Sofyan juga menyebut bahwa pada saat keadaan mendesak, pengadaan di BUMN dapat dilakukan dengan mekanisme penunjukan langsung.

"Karena ada keadaan yang mendesak, critical asset itu bisa ditunjuk langsung, jadi kalau sudah berkali-kali penunjukan oleh tender, tapi tender belum tentu yang terbaik boleh ditunjuk langsung, kalau gagal tendernya," ucap Sofyan.

Dalam dakwaan disebutkan PT Pelindo II membutuhkan container crane dan setelah beberapa kali dilakukan pelelangan akan tetapi mengalami kegagalan sehingga pada April 2009, PT Pelindo II kembali melakukan pelelangan.

Setelah dilakukan pelelangan tidak ada peserta yang dapat memenuhi persyaratan sehingga pelelangan gagal sehingga PT. Pelindo II melakukan pelelangan ulang dan juga penunjukan langsung kepada PT Barata Indonesia.

RJ Lino kemudian memerintahkan Ferialdy Noerlan selaku Direktur Operasi dan Teknik PT Pelindo II agar mendampingi perwakilan Dong Heavy Machinery Science and Technology Group Co. Ltd. (HDHM) yang merupakan perusahaan pembuat crane untuk melakukan survei.

Kontrak ditandatangani pada 30 Maret 2010 dengan nilai 17.165.386 dolar AS selama 11 bulan garansi 1 tahun dan untuk pemeliharaan selama 5 tahun sebesar 1.611.386 dolar AS.

Walaupun pengadaan dan pemeliharaannya dilakukan tidak mengikuti prosedur, Pelindo II tetap membayar HDHM sebesar 15.165.150 dolar AS untuk pengadaan dan pemeliharaan sebesar 1.142.842,61 dolar AS yang mengakibatkan kerugian keuangan negara sebesar 1.997.740,23 dolar AS.

Kuatkan Dakwaan

Sementara, Plt Juru Bicara KPK Ali Fikri menyebut kesaksian Sofyan Djalil dalam persidangan bekas Direktur Utama PT Pelabuhan Indonesia II (Persero), Richard Joost Lino atau RJ Lino, malah memperkuat dakwaan yang disusun KPK.

"Dari apa yang diterangkan saksi a de charge tersebut, menurut hemat kami justru menguatkan pembuktian dakwaan tim jaksa KPK. Saksi menerangkan bahwa pengadaan barang dan jasa di BUMN terikat aturan dan penunjukan langsung memang dapat dilakukan dalam pengadaan barang dan jasa," kata Fikri seperti dilansir Antara.
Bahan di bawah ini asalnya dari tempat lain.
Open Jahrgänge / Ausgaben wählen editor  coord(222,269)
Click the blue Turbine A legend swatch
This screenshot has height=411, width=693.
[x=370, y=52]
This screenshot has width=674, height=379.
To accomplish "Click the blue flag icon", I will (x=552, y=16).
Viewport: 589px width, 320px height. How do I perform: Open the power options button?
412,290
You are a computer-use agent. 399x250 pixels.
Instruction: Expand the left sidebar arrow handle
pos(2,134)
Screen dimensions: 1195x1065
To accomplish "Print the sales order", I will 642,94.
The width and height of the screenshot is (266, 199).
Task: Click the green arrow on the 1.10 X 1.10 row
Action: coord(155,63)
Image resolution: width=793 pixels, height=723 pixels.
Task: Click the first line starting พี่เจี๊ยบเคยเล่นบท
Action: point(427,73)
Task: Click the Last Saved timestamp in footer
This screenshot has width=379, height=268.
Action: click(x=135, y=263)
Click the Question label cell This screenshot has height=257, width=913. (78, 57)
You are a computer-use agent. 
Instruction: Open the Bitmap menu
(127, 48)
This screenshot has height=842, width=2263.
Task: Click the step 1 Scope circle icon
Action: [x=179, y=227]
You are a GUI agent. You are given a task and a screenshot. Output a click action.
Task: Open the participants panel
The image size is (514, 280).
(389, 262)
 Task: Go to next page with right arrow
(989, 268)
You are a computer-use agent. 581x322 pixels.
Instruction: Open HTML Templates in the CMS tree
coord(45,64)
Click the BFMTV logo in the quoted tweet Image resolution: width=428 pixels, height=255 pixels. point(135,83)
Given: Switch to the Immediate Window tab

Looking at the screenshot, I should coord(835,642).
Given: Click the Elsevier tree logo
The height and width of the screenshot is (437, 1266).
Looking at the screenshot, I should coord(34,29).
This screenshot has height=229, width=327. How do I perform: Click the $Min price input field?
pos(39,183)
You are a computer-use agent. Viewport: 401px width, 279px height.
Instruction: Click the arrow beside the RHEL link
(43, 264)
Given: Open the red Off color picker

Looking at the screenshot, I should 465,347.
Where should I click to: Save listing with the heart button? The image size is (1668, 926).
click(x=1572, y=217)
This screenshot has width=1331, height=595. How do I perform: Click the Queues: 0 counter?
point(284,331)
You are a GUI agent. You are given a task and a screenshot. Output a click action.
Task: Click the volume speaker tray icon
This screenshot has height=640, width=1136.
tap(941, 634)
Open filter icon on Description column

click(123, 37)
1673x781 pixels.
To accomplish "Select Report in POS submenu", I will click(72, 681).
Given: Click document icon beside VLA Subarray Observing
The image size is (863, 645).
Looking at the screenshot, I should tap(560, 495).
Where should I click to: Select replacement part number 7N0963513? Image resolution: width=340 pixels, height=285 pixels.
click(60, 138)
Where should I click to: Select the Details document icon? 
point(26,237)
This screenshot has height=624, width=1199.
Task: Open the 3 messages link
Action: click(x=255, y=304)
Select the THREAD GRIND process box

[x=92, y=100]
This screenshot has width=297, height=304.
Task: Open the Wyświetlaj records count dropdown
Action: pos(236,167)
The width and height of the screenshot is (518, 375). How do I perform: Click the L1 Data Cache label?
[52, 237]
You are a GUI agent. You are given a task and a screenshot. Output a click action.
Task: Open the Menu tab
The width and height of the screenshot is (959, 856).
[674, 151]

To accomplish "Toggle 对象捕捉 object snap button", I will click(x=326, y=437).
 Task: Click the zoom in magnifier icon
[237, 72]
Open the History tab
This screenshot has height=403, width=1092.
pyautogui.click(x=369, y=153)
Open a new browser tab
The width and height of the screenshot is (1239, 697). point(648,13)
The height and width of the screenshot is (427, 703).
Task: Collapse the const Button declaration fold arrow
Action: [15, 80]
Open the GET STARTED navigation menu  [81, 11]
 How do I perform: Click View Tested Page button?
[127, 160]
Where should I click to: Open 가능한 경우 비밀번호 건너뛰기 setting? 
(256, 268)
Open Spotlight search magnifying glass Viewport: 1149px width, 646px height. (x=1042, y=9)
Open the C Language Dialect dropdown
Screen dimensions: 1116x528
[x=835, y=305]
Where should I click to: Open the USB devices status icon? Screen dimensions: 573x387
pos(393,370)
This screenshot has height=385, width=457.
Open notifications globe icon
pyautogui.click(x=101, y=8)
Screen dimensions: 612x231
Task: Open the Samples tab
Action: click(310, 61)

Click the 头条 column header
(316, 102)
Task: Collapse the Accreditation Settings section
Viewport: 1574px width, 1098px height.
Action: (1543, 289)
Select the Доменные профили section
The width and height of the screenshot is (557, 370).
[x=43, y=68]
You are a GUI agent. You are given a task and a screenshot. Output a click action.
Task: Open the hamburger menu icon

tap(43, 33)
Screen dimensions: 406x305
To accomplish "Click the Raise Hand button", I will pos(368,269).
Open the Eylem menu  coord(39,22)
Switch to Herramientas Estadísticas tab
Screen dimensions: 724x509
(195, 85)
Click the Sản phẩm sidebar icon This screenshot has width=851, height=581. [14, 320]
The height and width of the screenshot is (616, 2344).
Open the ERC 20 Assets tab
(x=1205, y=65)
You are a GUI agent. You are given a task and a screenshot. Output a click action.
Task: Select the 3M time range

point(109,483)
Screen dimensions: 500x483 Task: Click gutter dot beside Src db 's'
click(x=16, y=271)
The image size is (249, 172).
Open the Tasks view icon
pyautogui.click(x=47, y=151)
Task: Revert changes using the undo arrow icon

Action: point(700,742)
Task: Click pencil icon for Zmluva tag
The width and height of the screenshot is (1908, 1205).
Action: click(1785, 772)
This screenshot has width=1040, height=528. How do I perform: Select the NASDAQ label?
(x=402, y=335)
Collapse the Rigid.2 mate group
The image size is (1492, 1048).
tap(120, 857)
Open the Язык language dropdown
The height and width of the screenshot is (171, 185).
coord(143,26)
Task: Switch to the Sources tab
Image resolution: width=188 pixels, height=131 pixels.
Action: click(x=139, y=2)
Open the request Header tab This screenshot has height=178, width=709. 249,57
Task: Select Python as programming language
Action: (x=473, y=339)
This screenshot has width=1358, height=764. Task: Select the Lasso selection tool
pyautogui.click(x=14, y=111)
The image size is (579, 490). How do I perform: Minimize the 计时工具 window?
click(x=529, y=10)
Djalil menjadi saksi meringankan untuk terdakwa Lino pada sidang Rabu (3/11) yang didakwa merugikan keuangan negara senilai 1.997.740,23 dolar AS karena melakukan intervensi dalam pengadaan tiga unit Quayside Container Crane (QCC) pada 2010 di Pelabuhan Panjang (Lampung), Pontianak (Kalimantan Barat) dan Palembang (Sumatera Selatan).

"Namun penunjukan langsung dilakukan sepanjang tidak ada perbuatan melawan hukumnya sehingga kembali pada norma pokok bahwa pengadaan barang dan jasa harus tetap dilakukan dengan memedomani prinsip-prinsip dalam pengadaan itu sendiri, seperti transparan, fair dan akuntabel," kata Fikri seperti dilansir Antara.

Dari seluruh rangkaian proses persidangan, dia menyebut KPK yakin dakwaan tim jaksa akan terbukti dan majelis hakim tidak terpengaruh independensinya untuk memutus bersalah menurut hukum atas Lino. "KPK mengajak masyarakat untuk terus memantau persidangan perkara ini sebagai fungsi transparansi dan kontrol," kata dia.